Third, the workloads that depend on this join carry hard latency expectations. Trade and quote matching, telemetry enrichment, and event correlation run on large, fast-growing tables, and the queries sit behind interactive dashboards and automated pipelines. An implementation that holds up only on small or tidy data would not be worth shipping.

So we analyzed the typical business scenarios for this join, defined 6 scenario families covering the factors that decide its cost (table size ratio, key cardinality, sequence length per key, physical data order, and post-join filtering), and used the suite in 2 ways: during development, to iterate on the implementation, and at release, to compare the result against 2 widely used analytical databases on identical hardware with equal thread counts.

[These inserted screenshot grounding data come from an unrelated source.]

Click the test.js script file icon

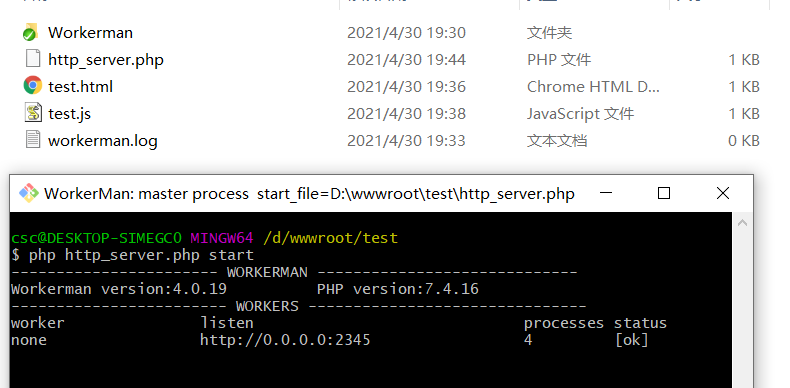tap(33, 113)
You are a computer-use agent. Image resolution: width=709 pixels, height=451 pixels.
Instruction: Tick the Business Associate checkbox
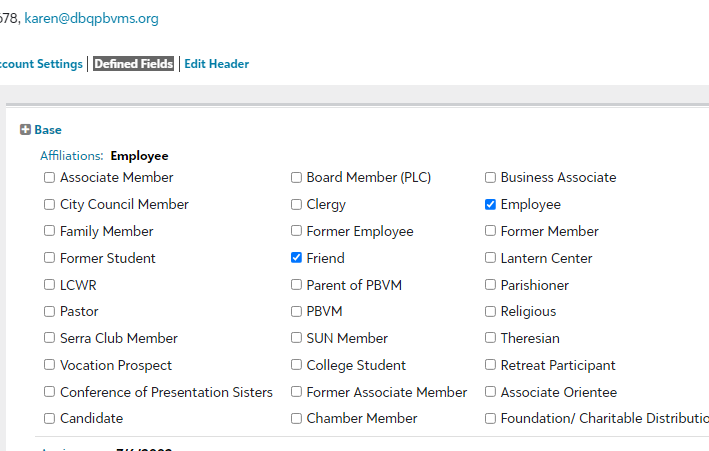click(x=490, y=178)
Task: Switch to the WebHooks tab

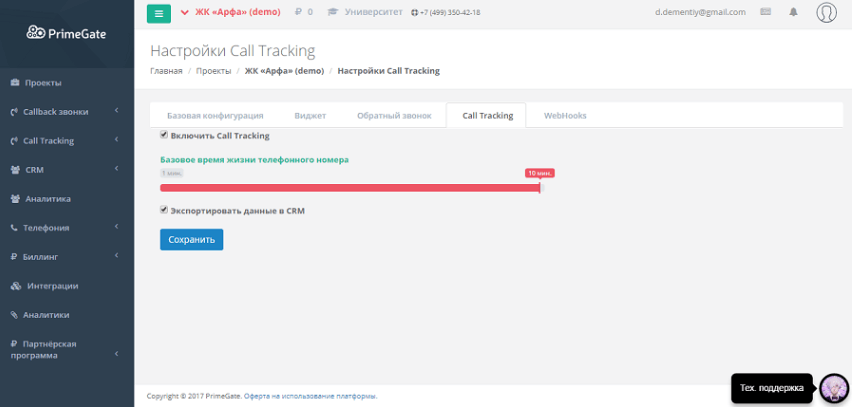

Here is what to expect below: the join's semantics, the full test matrix, the environment and method (where both comparison systems are identified, with exact versions and settings), and per-scenario results for all 11 measurements. Doris posted the fastest time in every one. The narrowest gap was 16%, the widest 14x, and the test matrix is specific enough to reproduce.

The Semantics: Latest Available Fact

The trade and quote example translates directly to SQL:

SELECT t.trade_id, t.stock_id, t.trade_time, q.ask_price
FROM trade t
ASOF LEFT JOIN quote q
ON t.stock_id = q.stock_id
AND t.trade_time >= q.quote_time;

The ON clause does two jobs. The equality condition groups rows by business key: trades match quotes for the same stock_id. The inequality condition then picks a single row from that group: the quote with the largest quote_time that is still less than or equal to trade_time. Each left row gets at most one match.

The semantics are simple. Making them fast is the hard part, because production data is rarely tidy: per-key time chains can hold 100,000 entries or exactly 1, data lands on disk out of order, and key counts run from 100 to 10 million. The Doris team iterated the implementation against exactly those conditions, backed by 100+ regression tests plus large batches of randomly generated join tests for correctness.

Benchmark Design

Each scenario family isolates one factor that drives ASOF JOIN cost:

ScenarioWhat it verifiesLeft rowsLeft NDVRight rowsRight NDVData characteristics
Large vs small tableProbe efficiency against small reference series100M1k to 100M1k to 10M1k to 10MRandom distribution
100M vs 100MLarge-scale joins; NDV impact on grouping and state100M100 to 10k100M100 to 10kRandom distribution
Long sequencesLookup along long per-key time chains100M10k100M1k100k rows per right-table key
Short sequencesSparse, high-cardinality matching100M10M10M10M1 row per right-table key
Out-of-order storageSensitivity to physical data layout100M10k100M10kJoin keys on non-prefix, unsorted columns; raw data unordered
Filtered queriesExecution with post-join filtering100M10k100M10kWHERE filters at 75% to 100% selectivity

The matrix covers LEFT and INNER join semantics. To keep the comparison about the join itself, all 3 systems used identical table schemas and identical data, and we verified after the runs that the ASOF JOIN operator accounted for the bulk of each query's cost, so scan-speed differences don't drive the rankings.

Environment and Method

All 3 engines ran on the same single machine:

ItemSpec
Machines1
Instance typeecs.g7.4xlarge
CPU cores16
Memory64 GB
Disk1x ESSD PL0 cloud disk, 500 GB

DuckDB runs in process and ClickHouse ran as a single server, so a 1-node deployment keeps the comparison fair. Doris FE and BE shared the node.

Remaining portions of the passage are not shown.